Tyler Treese, rédacteur en chef de ComingSoon, s’est entretenu avec William Moseley, la star de Murder Company, à propos du nouveau film sur la Seconde Guerre mondiale qui se déroule pendant le jour J. Réalisé par Shane Dax Taylor, le film met également en vedette Pooch Hall, Gilles Marini, Joe Anderson et Kelsey Grammer. Maverick Film & Complex Corp sort le film dans certains cinémas, en numérique et à la demande aujourd’hui.
« Au milieu du débarquement du jour J, un groupe de soldats américains reçoit l’ordre de faire passer clandestinement un membre de la résistance française derrière les lignes ennemies pour assassiner une cible nazie de grande valeur », explique le synopsis.
Tyler Treese : Murder Company s’ouvre avec vous suspendu la tête en bas. Y a-t-il une astuce cinématographique ou étiez-vous vraiment suspendu la tête en bas pendant plusieurs prises ?

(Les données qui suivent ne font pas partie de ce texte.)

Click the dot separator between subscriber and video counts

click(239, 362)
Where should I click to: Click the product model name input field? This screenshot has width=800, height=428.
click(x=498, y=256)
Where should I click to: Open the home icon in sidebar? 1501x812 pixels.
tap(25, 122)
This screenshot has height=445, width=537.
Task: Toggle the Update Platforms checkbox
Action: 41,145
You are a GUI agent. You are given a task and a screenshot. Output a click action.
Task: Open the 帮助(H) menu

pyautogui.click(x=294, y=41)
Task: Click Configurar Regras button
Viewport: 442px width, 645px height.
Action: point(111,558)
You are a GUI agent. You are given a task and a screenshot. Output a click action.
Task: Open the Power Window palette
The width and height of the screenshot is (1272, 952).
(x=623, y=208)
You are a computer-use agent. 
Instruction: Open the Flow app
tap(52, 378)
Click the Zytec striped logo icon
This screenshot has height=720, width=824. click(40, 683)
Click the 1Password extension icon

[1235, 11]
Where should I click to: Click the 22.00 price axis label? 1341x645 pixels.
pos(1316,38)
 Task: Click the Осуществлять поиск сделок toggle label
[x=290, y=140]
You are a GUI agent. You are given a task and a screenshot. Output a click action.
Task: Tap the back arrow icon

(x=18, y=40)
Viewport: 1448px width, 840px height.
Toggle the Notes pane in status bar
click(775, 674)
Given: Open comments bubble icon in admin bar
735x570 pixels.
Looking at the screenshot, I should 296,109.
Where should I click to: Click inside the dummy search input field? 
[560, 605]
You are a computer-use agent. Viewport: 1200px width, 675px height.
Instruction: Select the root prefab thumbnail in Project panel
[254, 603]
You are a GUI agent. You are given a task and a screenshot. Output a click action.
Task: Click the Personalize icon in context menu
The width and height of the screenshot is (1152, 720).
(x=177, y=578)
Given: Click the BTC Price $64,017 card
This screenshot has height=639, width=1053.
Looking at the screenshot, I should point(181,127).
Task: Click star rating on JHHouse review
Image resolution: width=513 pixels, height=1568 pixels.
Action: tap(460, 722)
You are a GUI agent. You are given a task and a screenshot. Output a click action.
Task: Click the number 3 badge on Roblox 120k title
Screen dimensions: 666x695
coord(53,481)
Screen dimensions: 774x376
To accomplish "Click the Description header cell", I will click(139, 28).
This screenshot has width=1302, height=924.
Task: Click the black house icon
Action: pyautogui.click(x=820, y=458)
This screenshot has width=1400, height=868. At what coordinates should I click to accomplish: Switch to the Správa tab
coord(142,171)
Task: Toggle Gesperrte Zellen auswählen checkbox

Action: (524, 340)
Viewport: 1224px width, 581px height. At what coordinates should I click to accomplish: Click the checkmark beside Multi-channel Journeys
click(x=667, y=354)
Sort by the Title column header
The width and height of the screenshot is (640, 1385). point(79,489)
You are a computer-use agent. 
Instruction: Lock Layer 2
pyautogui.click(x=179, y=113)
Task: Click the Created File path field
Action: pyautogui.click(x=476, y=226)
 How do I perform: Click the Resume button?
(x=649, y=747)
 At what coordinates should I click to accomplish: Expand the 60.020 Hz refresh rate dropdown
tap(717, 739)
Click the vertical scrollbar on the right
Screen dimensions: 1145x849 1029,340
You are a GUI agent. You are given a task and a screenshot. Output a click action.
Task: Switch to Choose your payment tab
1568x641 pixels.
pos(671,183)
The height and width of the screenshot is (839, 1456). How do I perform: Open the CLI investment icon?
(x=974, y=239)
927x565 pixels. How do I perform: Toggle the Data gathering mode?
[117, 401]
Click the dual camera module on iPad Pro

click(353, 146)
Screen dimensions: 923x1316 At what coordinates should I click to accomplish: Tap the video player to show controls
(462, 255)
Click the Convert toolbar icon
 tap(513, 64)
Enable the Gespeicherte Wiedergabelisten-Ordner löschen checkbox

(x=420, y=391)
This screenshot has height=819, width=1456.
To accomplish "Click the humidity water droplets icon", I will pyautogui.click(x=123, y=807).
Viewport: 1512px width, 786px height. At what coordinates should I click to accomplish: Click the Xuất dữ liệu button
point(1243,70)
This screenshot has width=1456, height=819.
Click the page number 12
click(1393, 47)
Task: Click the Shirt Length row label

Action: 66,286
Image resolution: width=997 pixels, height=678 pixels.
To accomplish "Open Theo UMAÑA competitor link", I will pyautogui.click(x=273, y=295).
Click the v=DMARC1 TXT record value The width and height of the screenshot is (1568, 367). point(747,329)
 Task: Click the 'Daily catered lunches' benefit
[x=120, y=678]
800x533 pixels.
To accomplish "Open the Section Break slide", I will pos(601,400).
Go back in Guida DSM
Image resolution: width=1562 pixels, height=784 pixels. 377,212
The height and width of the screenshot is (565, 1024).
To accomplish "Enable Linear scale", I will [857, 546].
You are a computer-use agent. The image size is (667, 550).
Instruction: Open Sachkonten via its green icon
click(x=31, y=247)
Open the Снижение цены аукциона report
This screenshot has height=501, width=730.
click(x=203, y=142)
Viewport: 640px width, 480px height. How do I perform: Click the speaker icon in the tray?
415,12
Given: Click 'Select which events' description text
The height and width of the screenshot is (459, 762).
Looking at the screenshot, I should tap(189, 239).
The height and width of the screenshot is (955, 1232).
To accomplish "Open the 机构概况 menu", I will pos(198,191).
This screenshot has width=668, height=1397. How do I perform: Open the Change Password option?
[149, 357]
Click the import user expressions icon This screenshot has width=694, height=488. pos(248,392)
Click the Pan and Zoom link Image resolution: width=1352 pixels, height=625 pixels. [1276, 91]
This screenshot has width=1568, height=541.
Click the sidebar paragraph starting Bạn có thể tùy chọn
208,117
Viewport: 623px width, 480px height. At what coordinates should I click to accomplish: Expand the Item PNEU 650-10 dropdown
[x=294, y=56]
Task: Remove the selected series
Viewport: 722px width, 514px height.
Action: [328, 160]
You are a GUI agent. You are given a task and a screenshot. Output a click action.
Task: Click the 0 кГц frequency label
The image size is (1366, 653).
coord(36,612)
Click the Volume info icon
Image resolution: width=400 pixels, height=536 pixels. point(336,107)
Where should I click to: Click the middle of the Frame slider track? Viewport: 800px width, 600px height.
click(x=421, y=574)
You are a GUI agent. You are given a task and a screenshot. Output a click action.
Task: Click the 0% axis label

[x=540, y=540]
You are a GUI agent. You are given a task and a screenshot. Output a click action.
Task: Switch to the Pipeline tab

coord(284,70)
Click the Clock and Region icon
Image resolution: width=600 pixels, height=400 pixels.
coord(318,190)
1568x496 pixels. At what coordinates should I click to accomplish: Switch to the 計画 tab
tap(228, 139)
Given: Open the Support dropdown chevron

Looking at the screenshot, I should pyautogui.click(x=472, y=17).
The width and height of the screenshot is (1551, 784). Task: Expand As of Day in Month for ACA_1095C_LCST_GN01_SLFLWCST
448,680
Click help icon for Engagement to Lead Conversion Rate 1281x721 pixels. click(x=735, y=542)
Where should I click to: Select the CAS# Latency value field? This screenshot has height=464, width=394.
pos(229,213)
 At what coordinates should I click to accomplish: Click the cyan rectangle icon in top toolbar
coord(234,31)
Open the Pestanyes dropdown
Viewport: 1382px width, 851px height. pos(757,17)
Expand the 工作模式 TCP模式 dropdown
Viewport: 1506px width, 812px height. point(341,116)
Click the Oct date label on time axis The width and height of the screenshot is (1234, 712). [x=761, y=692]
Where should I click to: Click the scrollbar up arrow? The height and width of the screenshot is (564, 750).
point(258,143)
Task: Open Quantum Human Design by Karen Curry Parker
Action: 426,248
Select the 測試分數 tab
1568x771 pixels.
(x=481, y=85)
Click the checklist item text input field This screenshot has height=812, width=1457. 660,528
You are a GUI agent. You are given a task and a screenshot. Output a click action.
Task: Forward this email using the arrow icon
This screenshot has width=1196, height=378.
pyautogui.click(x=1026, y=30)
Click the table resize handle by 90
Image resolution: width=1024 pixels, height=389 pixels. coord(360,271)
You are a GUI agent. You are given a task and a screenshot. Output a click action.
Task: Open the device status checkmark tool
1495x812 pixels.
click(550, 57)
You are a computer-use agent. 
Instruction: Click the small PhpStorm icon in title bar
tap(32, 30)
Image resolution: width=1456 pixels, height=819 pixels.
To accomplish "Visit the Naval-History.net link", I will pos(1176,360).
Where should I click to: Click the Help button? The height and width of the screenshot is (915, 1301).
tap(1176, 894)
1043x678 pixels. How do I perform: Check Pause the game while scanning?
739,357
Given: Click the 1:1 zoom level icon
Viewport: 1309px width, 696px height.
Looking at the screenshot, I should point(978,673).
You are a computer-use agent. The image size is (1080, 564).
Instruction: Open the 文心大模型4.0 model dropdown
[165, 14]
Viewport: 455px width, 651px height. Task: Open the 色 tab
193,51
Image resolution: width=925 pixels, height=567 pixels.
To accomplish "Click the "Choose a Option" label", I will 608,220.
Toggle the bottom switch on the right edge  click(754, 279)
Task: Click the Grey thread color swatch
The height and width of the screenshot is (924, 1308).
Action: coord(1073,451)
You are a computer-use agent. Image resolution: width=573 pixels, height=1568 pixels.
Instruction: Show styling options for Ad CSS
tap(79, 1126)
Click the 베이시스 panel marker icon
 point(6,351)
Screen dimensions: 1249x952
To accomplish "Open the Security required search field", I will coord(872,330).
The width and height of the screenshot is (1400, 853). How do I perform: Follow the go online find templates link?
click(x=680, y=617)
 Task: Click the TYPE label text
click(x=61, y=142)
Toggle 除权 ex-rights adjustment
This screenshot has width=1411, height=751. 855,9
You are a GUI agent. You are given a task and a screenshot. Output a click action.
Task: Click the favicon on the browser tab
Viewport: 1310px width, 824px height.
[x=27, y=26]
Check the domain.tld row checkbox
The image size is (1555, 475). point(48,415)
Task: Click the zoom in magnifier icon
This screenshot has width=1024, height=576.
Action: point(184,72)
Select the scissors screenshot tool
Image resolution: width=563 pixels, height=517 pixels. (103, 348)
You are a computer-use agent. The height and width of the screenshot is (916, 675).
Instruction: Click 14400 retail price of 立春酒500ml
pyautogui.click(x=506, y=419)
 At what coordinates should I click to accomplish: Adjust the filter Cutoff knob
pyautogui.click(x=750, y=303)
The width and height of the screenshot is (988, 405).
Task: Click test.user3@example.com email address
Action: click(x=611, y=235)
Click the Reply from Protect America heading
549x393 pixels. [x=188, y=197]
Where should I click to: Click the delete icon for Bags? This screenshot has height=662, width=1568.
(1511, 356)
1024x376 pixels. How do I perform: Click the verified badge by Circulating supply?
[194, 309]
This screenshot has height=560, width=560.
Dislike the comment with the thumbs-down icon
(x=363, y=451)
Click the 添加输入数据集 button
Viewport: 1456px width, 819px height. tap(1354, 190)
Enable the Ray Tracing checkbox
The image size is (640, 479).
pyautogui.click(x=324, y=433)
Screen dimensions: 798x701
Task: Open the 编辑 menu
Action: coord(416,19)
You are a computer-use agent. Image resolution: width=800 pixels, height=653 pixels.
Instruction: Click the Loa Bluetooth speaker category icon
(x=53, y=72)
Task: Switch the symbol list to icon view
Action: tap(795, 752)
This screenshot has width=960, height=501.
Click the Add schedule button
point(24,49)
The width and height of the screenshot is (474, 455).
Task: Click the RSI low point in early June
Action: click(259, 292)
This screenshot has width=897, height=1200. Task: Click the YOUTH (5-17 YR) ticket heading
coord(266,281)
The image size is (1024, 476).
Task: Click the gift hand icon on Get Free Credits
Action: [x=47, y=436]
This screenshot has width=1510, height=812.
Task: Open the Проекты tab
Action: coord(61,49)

William Moseley:J’étais vraiment suspendu la tête en bas par ce qui était en fait l’ancien guide des services secrets bulgares, qui m’a simplement fait pendre aux arbres la tête en bas. Mais vous savez ce qui est drôle ? J’adore toujours faire ces scènes. J’adore les scènes de combat, les scènes d’action, les scènes de cascades. Je pense juste qu’il y a tellement de plaisir à faire des choses comme ça, et quand est-ce qu’on a l’occasion de faire des choses comme ça dans la vraie vie ? Donc oui, j’ai vraiment apprécié. Mais c’était pour de vrai.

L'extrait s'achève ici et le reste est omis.